Sadly, as Americans live longer, more of us are subject to some form of a debilitating dementia. It may just be forgetfulness or it may be Alzheimer’s disease. But it does not really matter; family resources will be stretched in order to provide adequate care.
According to the Alzheimer’s Association, the number of people in the United States afflicted with Alzheimer’s disease will rise 40 percent by 2025. Add in other forms of dementia and the numbers become even more astonishing.
Unlike diseases that have cures or treatments, dementia and Alzheimer’s are still untreatable. There are some treatments available for Alzheimer’s, but they only slow the progression, they do not stop it. Since Alzheimer’s and dementia march resolutely forward, the toll they take on family members emotionally, physically, and financially is intense.
When loved ones lose memory and begin to wander, Medicare will not cover the cost of treatment or care, unless the person is wealthy, family resources are quickly tapped – maybe even entirely.
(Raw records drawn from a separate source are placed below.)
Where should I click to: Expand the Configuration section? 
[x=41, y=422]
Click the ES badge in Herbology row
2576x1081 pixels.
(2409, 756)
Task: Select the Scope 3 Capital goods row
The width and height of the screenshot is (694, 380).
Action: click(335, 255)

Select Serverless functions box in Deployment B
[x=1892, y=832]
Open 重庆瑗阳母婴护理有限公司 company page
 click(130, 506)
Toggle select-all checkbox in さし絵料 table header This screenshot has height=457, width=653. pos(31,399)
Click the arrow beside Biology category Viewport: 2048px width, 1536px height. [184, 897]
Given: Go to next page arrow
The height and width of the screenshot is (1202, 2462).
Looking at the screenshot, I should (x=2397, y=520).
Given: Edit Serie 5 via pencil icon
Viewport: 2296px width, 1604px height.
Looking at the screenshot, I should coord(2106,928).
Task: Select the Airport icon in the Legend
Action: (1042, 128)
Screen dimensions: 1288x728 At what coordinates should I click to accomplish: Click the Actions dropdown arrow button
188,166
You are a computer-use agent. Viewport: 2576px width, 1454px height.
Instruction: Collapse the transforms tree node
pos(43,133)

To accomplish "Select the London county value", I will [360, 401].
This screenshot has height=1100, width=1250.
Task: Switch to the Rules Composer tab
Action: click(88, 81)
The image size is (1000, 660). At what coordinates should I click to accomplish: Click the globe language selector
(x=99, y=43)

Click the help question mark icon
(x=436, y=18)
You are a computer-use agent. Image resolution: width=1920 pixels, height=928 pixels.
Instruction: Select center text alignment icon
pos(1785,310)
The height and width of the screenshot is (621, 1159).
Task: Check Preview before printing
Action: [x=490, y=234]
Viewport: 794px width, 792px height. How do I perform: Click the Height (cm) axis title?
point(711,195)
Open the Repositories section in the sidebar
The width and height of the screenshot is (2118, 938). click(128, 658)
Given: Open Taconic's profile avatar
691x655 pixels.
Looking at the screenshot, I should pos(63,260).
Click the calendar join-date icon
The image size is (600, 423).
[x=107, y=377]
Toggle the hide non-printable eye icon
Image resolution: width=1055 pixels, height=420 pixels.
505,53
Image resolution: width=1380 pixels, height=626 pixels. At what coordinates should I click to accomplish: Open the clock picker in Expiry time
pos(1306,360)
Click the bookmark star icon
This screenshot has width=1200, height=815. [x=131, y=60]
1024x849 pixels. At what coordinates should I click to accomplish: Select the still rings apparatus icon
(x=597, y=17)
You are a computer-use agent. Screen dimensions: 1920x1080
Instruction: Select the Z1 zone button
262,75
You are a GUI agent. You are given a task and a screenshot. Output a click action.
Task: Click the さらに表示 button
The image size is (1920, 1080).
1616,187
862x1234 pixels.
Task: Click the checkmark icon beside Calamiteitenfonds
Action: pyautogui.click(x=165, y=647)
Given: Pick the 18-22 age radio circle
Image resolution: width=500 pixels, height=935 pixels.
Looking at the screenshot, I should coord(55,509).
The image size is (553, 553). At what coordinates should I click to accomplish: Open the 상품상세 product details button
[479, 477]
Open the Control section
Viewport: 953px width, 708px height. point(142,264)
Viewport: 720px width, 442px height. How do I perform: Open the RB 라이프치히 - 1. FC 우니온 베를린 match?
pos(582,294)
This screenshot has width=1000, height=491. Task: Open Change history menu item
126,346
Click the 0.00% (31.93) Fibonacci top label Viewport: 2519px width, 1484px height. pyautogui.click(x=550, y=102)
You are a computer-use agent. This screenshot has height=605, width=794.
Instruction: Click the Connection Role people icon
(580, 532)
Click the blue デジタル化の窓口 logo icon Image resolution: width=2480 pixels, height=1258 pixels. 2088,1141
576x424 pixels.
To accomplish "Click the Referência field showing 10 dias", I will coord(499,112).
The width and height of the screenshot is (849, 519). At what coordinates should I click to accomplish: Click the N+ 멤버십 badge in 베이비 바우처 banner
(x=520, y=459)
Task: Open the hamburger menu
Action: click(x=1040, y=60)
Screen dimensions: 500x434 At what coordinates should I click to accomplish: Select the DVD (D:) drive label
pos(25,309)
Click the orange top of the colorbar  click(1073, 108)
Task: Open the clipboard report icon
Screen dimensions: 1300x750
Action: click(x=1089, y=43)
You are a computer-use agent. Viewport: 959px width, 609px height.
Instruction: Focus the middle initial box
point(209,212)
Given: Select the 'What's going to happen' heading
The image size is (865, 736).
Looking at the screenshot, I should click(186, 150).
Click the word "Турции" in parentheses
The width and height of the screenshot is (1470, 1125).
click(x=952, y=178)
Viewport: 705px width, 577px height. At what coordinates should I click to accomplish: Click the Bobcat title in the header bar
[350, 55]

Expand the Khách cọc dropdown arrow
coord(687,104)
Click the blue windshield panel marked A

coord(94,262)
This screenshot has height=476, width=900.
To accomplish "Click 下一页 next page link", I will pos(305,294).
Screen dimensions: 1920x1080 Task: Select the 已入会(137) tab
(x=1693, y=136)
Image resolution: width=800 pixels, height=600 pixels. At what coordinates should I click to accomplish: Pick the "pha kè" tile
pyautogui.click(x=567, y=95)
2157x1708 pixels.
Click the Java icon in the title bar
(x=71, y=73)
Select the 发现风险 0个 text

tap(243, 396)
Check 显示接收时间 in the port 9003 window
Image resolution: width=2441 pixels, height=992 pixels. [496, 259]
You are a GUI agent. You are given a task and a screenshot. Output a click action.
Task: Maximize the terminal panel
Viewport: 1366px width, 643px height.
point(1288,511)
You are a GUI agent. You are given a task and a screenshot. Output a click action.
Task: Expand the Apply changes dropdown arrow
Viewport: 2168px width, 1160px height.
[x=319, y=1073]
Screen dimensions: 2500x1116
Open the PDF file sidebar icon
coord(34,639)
People who develop Alzheimer’s will spend more time in the severest stage of the disease than in all other stages combined. The severest stage is evidenced by loss of memory, loss of judgment, loss of orientation and inability to control bodily functions. Without prompting them, patients might forget to eat. Caring for them without help is a physical and emotional drain that few families can afford.
By age 80, 75 percent of patients with dementia or Alzheimer’s will be living in a nursing home versus 4 percent of the general population. The cost of care in a nursing home averages $81,000 while the cost of assisted living is about $43,000. Adult day care is about $70 per day, but if round-the-clock is needed the cost can double to $150.00 per day.
If the patient is at home, Medicare will pay for some expenses such as Meals on Wheels and doctor visits. It will not pay for long-term care though, such as home nursing care. Veterans may have coverage and many people quickly qualify for Medicaid if they need nursing home care – though they must spend down their assets first. Since Medicaid is administered by each state, coverage varies.
The Alzheimer’s Association is an excellent source of information and can also put families and in touch with local resourced that provide free or low-cost services such as transportation, support groups, respite care and home meal deliveries.
Long-term care insurance is another way to deal with the expenses, but if you wait until diagnosis, the policy may be cost-prohibitive or unobtainable.